Еще в Москве мы договорились, что будем видеться в августе, плавать вместе, ходить на холм Волошина. И вот мы лежим лицом к земле, как бы прислушиваясь к ее недрам или готовые вот-вот резко вскочить и сделать рывок опять к морю... Я чувствую тяжелые, отрывистые взгляды на своей спине, на спине Вас. Палыча. Я знаю, кому они принадлежат - двум сотрудникам ГБ, которые положены служебной необходимостью средь писательских тел на пляже для того, чтобы "сечь" за крамольным писателем, главным редактором "Метрополя". "Вас. Палыч, - говорю я, - эти двое за вами секут, я знаю их по городу..." "Плевать, работа у них такая..." Однако встает и с ходу бросается в воду, долго плавает, фырча, как морж, долго лежа на спине, смотря в небо, отключившись, что-то обдумывая. Искусствоведы в штатском, с погонами, проступающими сквозь кожу на плечах, напряженно смотрят за купальщиком - не дернет ли в нейтральные воды, облегченно вздыхают, когда Вас.Палыч тяжелой походкой устойчивой, как у боцмана, выходит на берег. Боже! Знали бы они, что складывалось в голове у писателя, о чем он думал, какое слово подбирал, чтобы вскоре уйти надолго в свою каморку. Они бы испугались самих себя, понеслись с донесениями, но, увы, увы, - человек свободен настолько, насколько он свободен внутри. Особенно настоящий писатель. А он в это время заканчивал свой знаменитый роман "Остров Крым", который сегодня читатель держит перед собой.

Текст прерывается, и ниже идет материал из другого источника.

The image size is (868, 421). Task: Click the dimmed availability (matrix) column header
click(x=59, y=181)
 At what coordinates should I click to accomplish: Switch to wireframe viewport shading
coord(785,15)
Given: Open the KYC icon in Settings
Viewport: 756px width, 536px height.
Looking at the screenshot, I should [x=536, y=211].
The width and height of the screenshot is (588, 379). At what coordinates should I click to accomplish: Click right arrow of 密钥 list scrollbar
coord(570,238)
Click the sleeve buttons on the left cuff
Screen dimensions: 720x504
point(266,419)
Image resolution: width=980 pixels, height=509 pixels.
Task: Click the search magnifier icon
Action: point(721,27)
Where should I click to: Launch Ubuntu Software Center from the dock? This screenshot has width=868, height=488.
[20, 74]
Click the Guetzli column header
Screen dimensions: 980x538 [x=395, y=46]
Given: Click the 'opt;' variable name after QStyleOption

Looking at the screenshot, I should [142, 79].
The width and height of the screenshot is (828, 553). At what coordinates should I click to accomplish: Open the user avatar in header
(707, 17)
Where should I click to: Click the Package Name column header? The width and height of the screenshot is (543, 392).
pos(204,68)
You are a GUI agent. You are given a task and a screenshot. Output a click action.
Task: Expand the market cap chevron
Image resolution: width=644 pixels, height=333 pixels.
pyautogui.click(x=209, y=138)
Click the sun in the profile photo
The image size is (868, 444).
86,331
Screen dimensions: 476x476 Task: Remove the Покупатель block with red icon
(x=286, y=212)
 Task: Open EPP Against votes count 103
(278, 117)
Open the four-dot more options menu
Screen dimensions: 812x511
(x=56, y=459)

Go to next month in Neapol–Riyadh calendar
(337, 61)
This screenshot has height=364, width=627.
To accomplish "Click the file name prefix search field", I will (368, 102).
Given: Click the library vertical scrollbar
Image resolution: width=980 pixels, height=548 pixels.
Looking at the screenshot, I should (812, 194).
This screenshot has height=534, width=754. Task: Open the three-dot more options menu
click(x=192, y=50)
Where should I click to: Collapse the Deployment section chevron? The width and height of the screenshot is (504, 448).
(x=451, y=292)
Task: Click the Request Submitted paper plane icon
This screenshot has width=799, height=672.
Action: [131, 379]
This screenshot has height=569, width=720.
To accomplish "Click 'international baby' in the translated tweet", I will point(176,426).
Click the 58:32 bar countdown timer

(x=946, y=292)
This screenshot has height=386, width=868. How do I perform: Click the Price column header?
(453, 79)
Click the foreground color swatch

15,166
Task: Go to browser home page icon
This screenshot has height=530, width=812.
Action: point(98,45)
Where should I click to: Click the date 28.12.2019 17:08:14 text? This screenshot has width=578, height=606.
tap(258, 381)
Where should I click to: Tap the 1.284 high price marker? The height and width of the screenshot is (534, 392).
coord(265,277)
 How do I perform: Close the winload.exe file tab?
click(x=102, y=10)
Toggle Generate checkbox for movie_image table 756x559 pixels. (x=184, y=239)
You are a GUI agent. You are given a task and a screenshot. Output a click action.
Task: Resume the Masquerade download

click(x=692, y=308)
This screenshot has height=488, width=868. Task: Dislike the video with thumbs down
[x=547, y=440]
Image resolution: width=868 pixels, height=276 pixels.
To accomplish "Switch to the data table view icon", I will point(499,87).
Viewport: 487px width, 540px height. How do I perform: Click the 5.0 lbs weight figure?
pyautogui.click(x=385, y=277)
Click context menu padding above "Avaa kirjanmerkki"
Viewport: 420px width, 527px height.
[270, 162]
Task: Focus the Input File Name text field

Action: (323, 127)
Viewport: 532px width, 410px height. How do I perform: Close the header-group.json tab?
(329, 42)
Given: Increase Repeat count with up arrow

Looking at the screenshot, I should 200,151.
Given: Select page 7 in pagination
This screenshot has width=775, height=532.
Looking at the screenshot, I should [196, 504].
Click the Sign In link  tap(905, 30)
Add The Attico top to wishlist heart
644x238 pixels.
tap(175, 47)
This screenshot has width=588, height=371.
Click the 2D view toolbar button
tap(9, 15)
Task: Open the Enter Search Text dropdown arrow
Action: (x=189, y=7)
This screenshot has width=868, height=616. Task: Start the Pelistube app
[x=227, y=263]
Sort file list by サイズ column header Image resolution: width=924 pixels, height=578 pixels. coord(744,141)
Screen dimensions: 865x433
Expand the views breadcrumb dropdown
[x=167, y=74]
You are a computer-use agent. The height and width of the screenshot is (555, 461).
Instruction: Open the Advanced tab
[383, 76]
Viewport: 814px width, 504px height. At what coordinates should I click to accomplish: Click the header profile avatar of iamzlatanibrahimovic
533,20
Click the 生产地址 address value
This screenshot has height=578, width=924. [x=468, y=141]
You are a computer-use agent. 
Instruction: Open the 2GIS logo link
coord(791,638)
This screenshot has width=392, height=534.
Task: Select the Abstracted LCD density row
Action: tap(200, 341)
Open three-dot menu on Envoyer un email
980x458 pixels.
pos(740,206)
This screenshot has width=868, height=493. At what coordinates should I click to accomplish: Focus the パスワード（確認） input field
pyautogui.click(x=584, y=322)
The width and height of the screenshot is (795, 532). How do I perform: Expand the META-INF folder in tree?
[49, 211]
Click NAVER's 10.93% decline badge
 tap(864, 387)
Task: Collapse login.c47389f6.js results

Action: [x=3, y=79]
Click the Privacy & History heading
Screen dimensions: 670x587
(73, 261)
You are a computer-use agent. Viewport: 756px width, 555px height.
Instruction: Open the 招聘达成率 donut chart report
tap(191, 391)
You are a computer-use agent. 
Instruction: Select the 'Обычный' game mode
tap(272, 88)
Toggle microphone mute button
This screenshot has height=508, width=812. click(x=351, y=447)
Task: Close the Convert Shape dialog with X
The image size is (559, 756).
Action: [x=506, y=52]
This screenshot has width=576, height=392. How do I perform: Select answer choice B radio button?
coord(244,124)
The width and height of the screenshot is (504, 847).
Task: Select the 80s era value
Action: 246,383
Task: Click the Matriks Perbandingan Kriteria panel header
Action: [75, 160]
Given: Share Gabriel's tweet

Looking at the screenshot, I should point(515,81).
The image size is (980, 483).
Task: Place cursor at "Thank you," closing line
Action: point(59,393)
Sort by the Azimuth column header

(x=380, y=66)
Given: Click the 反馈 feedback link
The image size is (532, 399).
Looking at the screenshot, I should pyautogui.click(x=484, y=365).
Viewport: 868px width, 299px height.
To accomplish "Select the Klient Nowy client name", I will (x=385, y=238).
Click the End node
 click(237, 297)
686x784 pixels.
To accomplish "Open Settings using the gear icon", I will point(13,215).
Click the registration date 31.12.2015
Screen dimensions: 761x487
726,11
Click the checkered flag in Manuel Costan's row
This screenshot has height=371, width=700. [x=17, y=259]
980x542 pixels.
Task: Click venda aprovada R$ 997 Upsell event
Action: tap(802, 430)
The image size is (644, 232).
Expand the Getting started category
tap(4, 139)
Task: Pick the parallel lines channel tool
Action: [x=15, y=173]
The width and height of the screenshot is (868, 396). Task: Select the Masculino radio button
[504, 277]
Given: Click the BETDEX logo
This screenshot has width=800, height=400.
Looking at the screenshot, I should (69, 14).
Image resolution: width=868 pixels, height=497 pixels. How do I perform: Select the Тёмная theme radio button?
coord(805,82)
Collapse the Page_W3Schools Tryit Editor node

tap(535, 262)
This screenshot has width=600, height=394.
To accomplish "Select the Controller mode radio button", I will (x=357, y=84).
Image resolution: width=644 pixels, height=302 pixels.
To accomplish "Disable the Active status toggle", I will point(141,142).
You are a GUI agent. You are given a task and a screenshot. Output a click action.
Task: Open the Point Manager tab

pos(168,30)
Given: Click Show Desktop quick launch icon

Коктебельские дни проходили монотонно, принося очередные известия - воздушная катастрофа, погибли вместе с другими пассажирами 17 футболистов "Пахтакора", бензина в заправочных нет, и надо ездить по деревням, чтобы залить баки, что и делает зеленая "волга". Все переживается вместе. Леша Козлов, великий музыкант, друг Василия Палыча учит всех голоданию, к компании пристали двое братьев-близнецов, которые показывают всем гимнастику йогов. Все сближаются очень быстро, мы бродим шумною толпой с девичьим хвостом, по вечерам укладываемся спать в спичечных коробках аборигенов, курим всю ночь, смеемся, под утро засыпаем, слыша шорох крыс где-то в глубине деревянного городка; голос хозяина сквозь фанеру курятников: "Хлопцы, забыл вам сказать, чтоб вы не курили у хате, бо у вас под головами две канистры с бензином 93-им..." Вовремя... Всю ночь мы только и делали, что дурачились, не зная, что в любую минуту могли взлететь в воздух... Но все это про нас, а не про Вас. Палыча, который работал, как поезд, по расписанию, - немного времени на друзей, море, пробежка в лесок километров 10, остальное - работа. В небе памяти моей облачко двенадцатилетней давности, я разглядываю его, оно медленно затягивает ослепительное солнце.
Здесь, на этом месте, я прерываю свое описание теперь уже фантастических событий моего прошлого. В мой дом врывается реальность - утро 19 августа 1991 года, Москва. Я слушаю по телевидению заявление ГКЧП, слышу с Преображенской площади нарастающий гул тяжелых машин - это танки входят в город... Господи, я же только что думал о предсказательности "Острова Крыма" и вот... Три тяжелейших дня. Москва, дом Верховного Совета России становится "Островом Крым". Ельцин издает указ за указом один точнее другого, выбивая почву из-под ног преступников, танки, пришедшие в Москву, начинают думать, они отказываются идти на штурм Главного Дома России...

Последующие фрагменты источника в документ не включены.